Chubb’s Maria Messina said the work from home environment has increased the necessity for personal cyber insurance coverage.
“We are always connected and thus vulnerable to cyber attacks because of the rise of social media platforms, online schooling, and smart toys and homes,” she said. “All of these factors are increasing awareness and the need for personal cyber products.”
These personal cyber insurance products are available, but uptake is wanting.
Derek Faulconer, Regional Manager of Markham-based brokerage Westland Insurance Group said the reputation of personal cyber insurance today is where commercial cyber insurance was over a decade ago.
“There are a few providers offering (personal cyber) now but unlike commercial cyber, which is an easy sell now, it’s following the same curve of when we started selling commercial cyber coverage — it’s the same struggle now,” Faulconer said. “Not until people have experienced a loss or know someone who has experienced a loss will they buy the insurance, even if it’s inexpensive. The products are available but there is not a great deal of uptake.”
Boxx Insurance’s Neal Jardine said he expects it will take time for personal cyber to increase in popularity, and that right now human emotion is a factor thwarting its uptake. Same as was the case with commercial cyber in the past — there is an embarrassment factor.
“There is not enough traction yet because the (personal cyber) risk isn’t talked about as much — you’re not talking to your neighbour about your computer being ransomed,” Jardine said.
He said only a few years ago, commercial cyber events were not discussed publicly either.
Understanding Personal Risk
“When threat actors said they were going to tell the media about a breach, companies got scared and were more likely to pay the ransom to keep it under wraps,” Jardine said. “Now it’s not as newsworthy because it happens so much.”
I think personal lines cyber is where commercial lines used to be like, no one wants to tell anyone, and the risk is a dark secret.
Chubb’s Messina said personal cyber insurance uptake will increase in tandem with public education.
She said it’s now considered ‘nice to have’ coverage when it should be viewed as a ‘must have.’
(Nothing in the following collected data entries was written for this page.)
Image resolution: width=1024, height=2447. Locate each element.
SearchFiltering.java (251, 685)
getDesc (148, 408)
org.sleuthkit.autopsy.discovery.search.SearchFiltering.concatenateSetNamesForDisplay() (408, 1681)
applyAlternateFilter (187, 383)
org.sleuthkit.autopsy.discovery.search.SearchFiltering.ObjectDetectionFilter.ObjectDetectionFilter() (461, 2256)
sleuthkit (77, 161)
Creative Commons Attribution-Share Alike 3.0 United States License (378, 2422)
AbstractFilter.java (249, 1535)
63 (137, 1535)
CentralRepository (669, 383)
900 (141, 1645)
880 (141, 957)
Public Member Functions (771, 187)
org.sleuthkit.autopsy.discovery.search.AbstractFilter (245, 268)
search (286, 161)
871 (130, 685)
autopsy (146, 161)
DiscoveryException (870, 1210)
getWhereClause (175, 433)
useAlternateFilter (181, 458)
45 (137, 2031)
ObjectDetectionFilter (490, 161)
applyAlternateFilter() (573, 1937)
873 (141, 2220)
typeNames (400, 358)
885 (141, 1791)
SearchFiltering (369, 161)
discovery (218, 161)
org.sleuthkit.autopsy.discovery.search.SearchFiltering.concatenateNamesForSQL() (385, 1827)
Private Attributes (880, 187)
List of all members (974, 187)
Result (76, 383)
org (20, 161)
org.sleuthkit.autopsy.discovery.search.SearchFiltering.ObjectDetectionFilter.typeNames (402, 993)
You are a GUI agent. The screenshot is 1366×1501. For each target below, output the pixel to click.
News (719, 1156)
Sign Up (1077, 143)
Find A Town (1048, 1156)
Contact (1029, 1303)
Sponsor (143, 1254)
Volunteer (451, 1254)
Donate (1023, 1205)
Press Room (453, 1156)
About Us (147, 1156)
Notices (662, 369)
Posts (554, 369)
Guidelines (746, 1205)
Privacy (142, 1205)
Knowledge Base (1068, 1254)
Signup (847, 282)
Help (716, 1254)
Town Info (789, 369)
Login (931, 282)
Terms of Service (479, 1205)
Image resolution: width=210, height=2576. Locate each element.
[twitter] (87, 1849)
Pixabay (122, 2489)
Awareness of personal cyber risk has grown in the last few years,” she said. “Although we have seen our clients’ appetite for personal cyber products increase in the last few years, more public education is needed with respect to the potential risks the public faces every day when it comes to cyberattacks.
Visser expects it will just take time — that the uptake of personal cyber insurance will increase as people better understand the risk.
She said until personal cyber insurance becomes more mainstream, relying on home policy cyber endorsements is unwise. Not only is it inadequate coverage, making a cyber-related claim on a home policy could undermine policyholders’ insurability.
“Your home insurance policy should not insure something that is not your home,” Visser said. “We know the reason it’s there but the (endorsement) hasn’t evolved with the rest of the market enough to justify its existence.”
“As a broker the last thing I’d allow my client to do would be to prejudice their future insurability on their home policy due to an auxiliary coverage,” she added. “And most people have $1,000 deductible — they are not making a claim for these (events) because it’s either a wash or they are compromising the insurability of their home.”